**PROBLEM:** Using the data beneath this instruction, retype only the lines from the one that contains "Select the Cash Forecast tab" down to the one that contains "Given: Open 高级搜索 advanced search tool", both included, exactly as they appear.

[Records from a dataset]

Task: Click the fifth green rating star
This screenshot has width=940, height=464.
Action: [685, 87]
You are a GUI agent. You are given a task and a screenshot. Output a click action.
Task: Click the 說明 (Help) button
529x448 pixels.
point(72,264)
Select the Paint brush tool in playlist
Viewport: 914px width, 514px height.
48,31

* * *

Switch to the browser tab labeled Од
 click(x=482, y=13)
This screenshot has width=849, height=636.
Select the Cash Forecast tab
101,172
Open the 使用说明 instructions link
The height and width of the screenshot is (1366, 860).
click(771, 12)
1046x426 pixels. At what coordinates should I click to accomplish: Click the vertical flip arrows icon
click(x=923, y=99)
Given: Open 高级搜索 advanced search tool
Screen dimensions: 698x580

--

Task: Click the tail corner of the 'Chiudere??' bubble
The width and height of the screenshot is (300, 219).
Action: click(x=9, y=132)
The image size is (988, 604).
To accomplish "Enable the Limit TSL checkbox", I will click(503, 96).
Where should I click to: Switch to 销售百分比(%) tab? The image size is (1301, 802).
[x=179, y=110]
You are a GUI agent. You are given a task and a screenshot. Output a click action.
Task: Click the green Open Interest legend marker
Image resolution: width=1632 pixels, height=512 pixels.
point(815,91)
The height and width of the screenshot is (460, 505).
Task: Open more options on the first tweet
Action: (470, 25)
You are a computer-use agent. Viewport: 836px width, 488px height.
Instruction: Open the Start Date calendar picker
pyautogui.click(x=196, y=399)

**PROBLEM SOLUTION:**
Select the Cash Forecast tab
101,172
Open the 使用说明 instructions link
The height and width of the screenshot is (1366, 860).
click(771, 12)
1046x426 pixels. At what coordinates should I click to accomplish: Click the vertical flip arrows icon
click(x=923, y=99)
Given: Open 高级搜索 advanced search tool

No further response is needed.